* Aim of the exercise *
Exactly the lines from the line containing "Given: Open Account in the sidebar" through the final line of the entries below must be returned, and only those, without pictures.

* Extracted records *
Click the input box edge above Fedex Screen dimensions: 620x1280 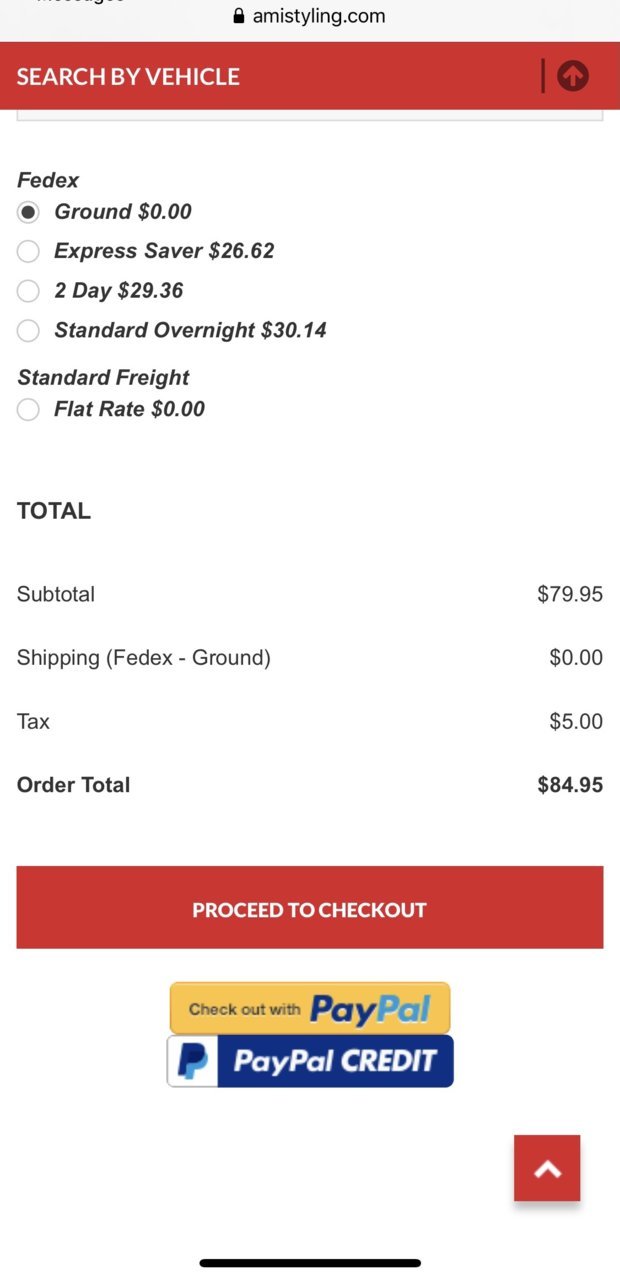(x=310, y=118)
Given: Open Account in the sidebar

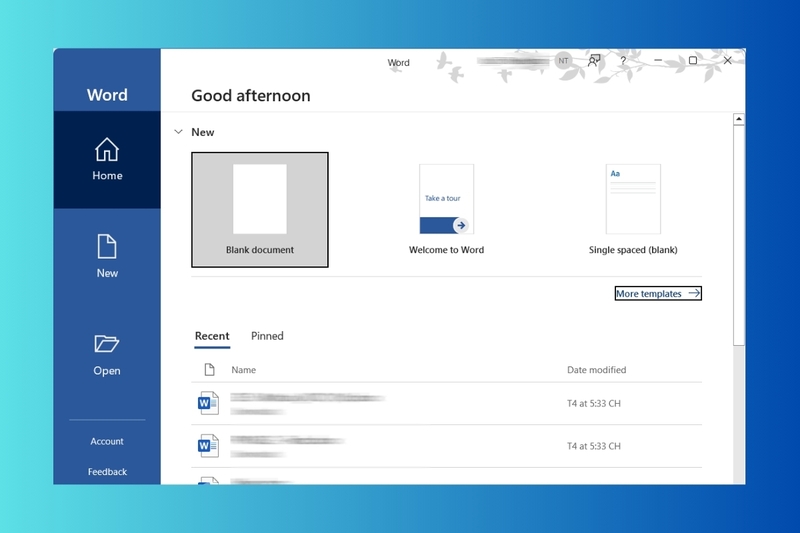Looking at the screenshot, I should (x=107, y=441).
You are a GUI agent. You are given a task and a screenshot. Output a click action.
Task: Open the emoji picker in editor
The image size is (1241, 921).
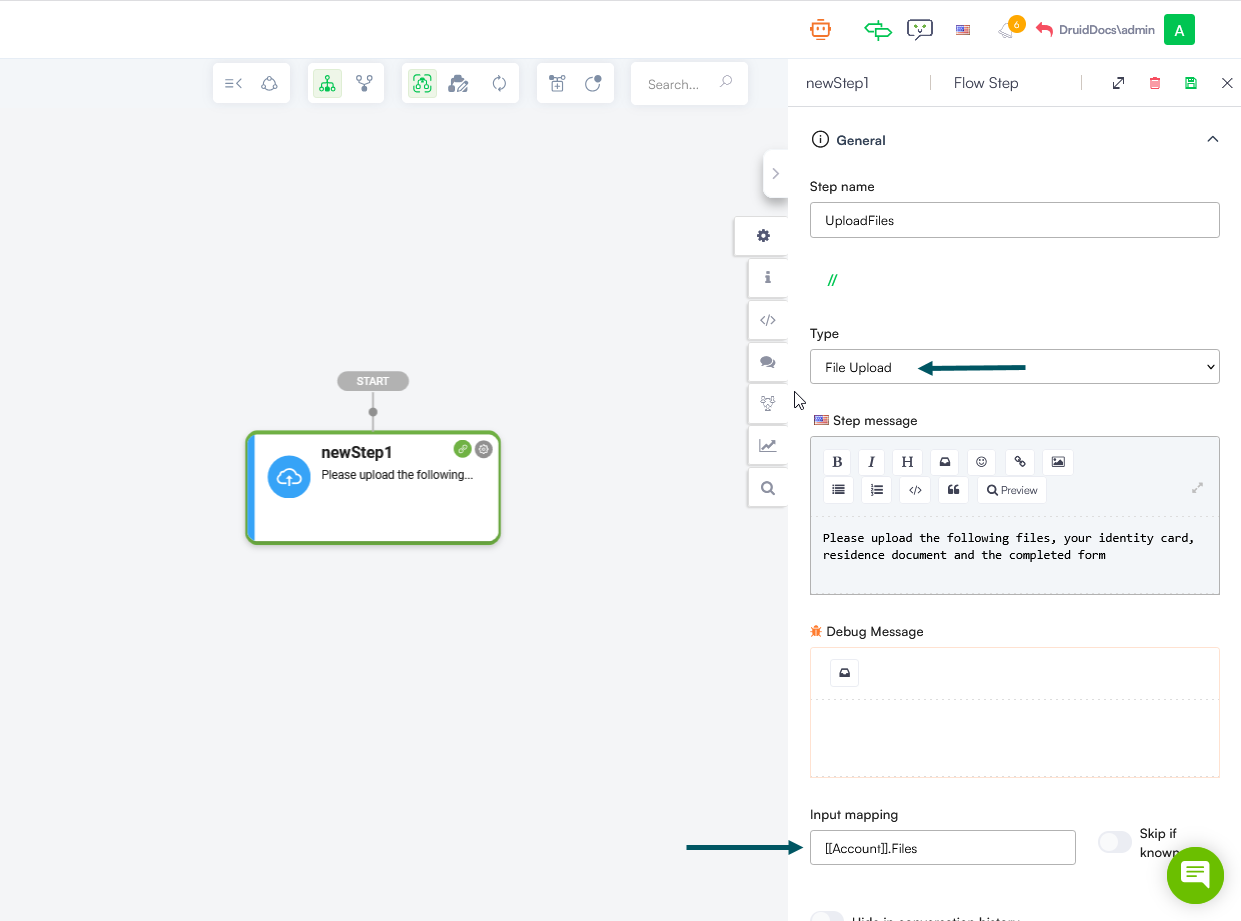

* Answer area *
Given: Open Account in the sidebar

Looking at the screenshot, I should (x=107, y=441).
You are a GUI agent. You are given a task and a screenshot. Output a click action.
Task: Open the emoji picker in editor
The image size is (1241, 921).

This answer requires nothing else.